Market Commentary April 2021
April was another strong month for growth assets despite the increasing and alarming rise of COVID-19 cases in India with calls for a nationwide lockdown as cases surpass 20 million. In the US almost 150 million people have received at least one vaccine dose with the expectation that 70% of adults will be vaccinated by 4th of July.
Australian inflation came in rather subdued, increasing a below-consensus 0.6% in the quarter and 1.1% over the year. Transport costs made the largest contribution to the quarter’s increase, particularly automotive fuel which increased in price by 8.7%. The lower-than-expected inflation print, coupled with the US Federal Reserve’s dovish tone at its April board meeting, saw bond yields fall. All eyes will be on future inflation prints to see whether we see a structural shift higher in inflation or if accommodative monetary policy will be here ad infinitum as per Japan.

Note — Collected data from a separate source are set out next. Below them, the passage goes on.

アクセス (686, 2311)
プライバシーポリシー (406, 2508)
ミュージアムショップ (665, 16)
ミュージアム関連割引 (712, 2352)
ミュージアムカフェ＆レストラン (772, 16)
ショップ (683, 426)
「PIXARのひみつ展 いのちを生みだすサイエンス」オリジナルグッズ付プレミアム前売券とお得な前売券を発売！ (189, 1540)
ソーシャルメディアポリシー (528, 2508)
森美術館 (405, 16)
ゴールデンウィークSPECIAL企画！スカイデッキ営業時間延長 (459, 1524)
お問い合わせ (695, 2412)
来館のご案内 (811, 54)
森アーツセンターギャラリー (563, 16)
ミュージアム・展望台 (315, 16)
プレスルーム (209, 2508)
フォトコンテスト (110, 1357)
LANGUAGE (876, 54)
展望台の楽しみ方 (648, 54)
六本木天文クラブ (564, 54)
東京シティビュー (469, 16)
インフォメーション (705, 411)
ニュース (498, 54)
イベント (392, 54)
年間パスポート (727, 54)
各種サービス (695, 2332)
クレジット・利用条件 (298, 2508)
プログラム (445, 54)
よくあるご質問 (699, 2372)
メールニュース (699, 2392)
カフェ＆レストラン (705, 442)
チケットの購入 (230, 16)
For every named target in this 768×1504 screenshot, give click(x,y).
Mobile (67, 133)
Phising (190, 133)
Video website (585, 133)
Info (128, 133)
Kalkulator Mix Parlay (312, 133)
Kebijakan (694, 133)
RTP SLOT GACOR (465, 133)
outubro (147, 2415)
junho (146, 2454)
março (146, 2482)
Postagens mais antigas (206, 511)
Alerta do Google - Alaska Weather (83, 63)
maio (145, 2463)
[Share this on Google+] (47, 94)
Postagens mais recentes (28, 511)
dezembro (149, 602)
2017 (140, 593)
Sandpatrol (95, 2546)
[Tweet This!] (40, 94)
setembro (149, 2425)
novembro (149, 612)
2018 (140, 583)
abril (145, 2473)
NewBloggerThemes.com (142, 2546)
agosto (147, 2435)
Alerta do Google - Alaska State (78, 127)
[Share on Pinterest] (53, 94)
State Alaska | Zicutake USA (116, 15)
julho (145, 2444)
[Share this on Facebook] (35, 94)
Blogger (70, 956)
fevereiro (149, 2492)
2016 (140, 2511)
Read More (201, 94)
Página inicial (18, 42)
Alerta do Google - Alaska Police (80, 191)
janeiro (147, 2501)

The US Federal Reserve Chairman, Jerome Powell, recently commented on investment markets stating that “Some of the asset prices are high. You are seeing things in the capital markets that are a bit frothy. That’s a fact. I won’t say it has nothing to do with monetary policy, but it also has a tremendous amount to do with vaccination and reopening of the economy”; effectively an acknowledgement of the impact that sustained very low interest rates are having on asset prices.
The Australian equity market was positive in April with the ASX100 up 3.5%. The Materials and Information Technology sectors outperformed, reversing their underperformance from March. The Materials sector was lifted with a surging iron ore price, up to ~US$185 per tonne which in turn has seen the Australian dollar strengthen by 1.3%. Small caps and listed property also performed well, delivering 5.0% and 3.0% respectively.
International equities rose by 4.0% on a currency-hedged basis while a slightly higher AUD (moving from US$0.7617 to US$0.7716) reduced returns slightly for unhedged investors to 3.7% for the month. US equities were again the standout with most large cap technology names reporting strong earnings and helping push markets to new all-time highs. Bucking this trend was Netflix, which fell after reporting a slow-down in subscriber growth – the company reported 36 million new subscribers during 2020 but now only forecasts 1 million new subscribers in the next quarter.
The yield on the Australian 10-year government bond yield fell 4bps to 1.75% and the 2-year government bond yield fell by 1bp to 0.08%. In the US the 10-year government bond fell by 11bps to close at 1.63% and the 2-year government bond yield was flat at 0.16%. Reflecting the fall in yields, fixed interest indices gained during the month.